El cineasta Wes Craven (Pesadilla en Elm Street) dio una vuelta de tuerca al cine de acoso inmobiliario con El sótano del miedo. Su propuesta fue una especie de variante claustrofóbica de Los Goonies: un tesoro, diversos niños y un grupo de adultos dispuestos a matarlos. Explicó la historia de Fool, un chico afroamericano cuya familia va a ser desahuciada y cuya madre puede morir por falta de tratamiento médico. En circunstancias tan extremas, el protagonista acepta participar en un atraco a su casero, propietario de una valiosa colección de monedas.

Craven propuso un viaje con violencia extrema, mucho humor negro y componentes de sátira. El terrateniente y su pareja son una versión esperpéntica de la derecha religiosa y supremacista... y del lado más caníbal (literalmente) del capitalismo.

El desenlace de la película, con personajes blancos y negros que se unen contra los caciques locales, fue un reverso bienintencionado de la violencia racial presente en la contemporánea Haz lo que debas.

Craven, un hombre blanco criado en un entorno fuertemente cristiano, ofrecía un complemento ácido, pero finalmente optimista, del cine de malestar afroamericano. Curiosamente, El sótano del miedo concluía al ritmo de una canción titulada como la mencionada película de Spike Lee. De hecho, Do the right thing había sido escrita expresamente para aquella producción, pero finalmente no fue incluida en su banda sonora.

La gentrificación del futuro

Robocop 3 presentó una nueva vuelta de tuerca en el mundo ciberpunk de la saga, repleto de privatizaciones y desmantelamiento de lo público. Mezcla de entretenimiento para el público juvenil y de radicalismo político algo desconcertante, fue concebida desde la sensibilidad anarcocapitalista del dibujante, guionista y también cineasta Frank Miller (Batman: año uno).

En el filme, la malvada corporación OCP utiliza un ejército de seguridad privada para desalojar a toda la población de un barrio y construir una nueva ciudad, Delta City, sobre el cadáver de la Detroit postindustrial.

Miller contempló con aparente simpatía como algunos vecinos forman un grupo armado, usan explosivos y saquean un depósito de armas. La revuelta adquiere tintes terroristas, pero Robocop y sus compañeros acaban uniéndose a los residentes y zanjando el debate sobre la legitimidad de sus acciones: la policía está con ellos.

Décadas después, Miller sería mucho más crítico con el movimiento Ocuppy Wall Street, quizá porque sus integrantes no iban armados: les calificó de “violadores”, “ladrones” y “basura”.

Estrenada en 1993, Robocop 3 tuvo una recepción más bien negativa. En realidad, con la excepción de las producciones de Spielberg y del éxito low cost de Wes Craven, las producciones mencionadas alcanzaron resultados comerciales discretos. Quizá por ese motivo, el cine norteamericano dejó de interesarse tan intensamente por el derecho a disponer de una vivienda.

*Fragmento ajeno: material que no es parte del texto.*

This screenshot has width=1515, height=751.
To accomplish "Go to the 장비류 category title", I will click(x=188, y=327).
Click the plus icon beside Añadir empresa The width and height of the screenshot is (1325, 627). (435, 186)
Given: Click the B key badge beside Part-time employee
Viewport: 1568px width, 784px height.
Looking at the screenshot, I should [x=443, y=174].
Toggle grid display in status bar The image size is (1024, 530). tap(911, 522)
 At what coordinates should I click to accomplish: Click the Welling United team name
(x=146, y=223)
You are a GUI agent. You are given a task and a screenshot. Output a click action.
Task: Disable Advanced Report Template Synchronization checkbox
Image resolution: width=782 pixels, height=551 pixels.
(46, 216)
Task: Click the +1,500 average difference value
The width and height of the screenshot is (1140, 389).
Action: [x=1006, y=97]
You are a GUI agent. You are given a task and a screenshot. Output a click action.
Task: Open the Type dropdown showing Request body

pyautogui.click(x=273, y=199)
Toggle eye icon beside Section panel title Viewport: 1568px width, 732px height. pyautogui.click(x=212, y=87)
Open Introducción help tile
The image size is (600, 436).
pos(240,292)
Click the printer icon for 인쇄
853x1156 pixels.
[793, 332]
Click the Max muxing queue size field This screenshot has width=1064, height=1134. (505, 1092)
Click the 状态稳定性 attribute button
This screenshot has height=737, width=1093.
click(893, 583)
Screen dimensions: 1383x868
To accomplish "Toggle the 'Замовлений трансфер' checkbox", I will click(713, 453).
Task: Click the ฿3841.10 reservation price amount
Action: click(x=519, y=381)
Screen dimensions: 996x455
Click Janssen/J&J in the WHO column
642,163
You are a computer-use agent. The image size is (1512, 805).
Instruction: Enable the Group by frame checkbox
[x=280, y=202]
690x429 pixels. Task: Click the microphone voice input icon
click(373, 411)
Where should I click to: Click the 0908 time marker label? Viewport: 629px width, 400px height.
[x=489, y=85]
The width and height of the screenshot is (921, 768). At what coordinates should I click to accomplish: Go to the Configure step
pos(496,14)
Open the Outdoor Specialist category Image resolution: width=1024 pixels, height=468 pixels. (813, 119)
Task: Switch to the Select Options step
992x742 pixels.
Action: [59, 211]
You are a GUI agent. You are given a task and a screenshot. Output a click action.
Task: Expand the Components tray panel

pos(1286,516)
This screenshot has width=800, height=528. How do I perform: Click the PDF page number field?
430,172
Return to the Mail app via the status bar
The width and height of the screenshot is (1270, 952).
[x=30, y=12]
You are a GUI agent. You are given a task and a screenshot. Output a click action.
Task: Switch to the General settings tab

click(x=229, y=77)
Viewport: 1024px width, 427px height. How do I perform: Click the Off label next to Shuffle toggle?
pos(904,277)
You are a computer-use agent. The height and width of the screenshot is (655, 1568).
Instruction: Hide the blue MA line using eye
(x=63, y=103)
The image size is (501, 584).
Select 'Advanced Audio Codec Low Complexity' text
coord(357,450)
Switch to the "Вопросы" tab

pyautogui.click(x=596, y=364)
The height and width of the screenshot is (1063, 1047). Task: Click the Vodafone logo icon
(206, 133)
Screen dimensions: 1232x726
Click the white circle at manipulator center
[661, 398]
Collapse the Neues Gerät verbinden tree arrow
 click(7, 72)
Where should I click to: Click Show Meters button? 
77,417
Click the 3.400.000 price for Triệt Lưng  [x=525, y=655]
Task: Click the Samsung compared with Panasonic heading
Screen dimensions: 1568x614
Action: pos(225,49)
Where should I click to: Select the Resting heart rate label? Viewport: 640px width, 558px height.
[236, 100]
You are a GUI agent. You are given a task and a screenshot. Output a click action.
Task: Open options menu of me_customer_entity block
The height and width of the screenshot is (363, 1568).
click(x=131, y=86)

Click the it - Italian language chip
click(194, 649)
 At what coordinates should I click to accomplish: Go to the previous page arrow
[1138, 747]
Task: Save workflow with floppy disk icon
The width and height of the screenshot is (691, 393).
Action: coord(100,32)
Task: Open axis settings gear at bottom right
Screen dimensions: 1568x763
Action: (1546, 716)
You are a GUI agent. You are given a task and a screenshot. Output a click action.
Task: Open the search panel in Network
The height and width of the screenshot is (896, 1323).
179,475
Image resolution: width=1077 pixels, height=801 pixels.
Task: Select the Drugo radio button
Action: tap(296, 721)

Con algunas oscilaciones, el precio de los inmuebles continuó creciendo en los Estados Unidos hasta que en 2007 estalló la burbuja hipotecaria. Se desencadenó un crack financiero que no sólo afectó a las rentas bajas o los working poor. Esta vez, los movimientos de la economía impactaron en las rentas medias-altas, y Hollywood no se tomó tan a broma la situación.

Junto con algunas comedias, han emergido diversos dramas... y un gran número de distopías futuristas que hablan de la desigualdad socioeconómica de manera metafórica, evitando el choque frontal con el presente.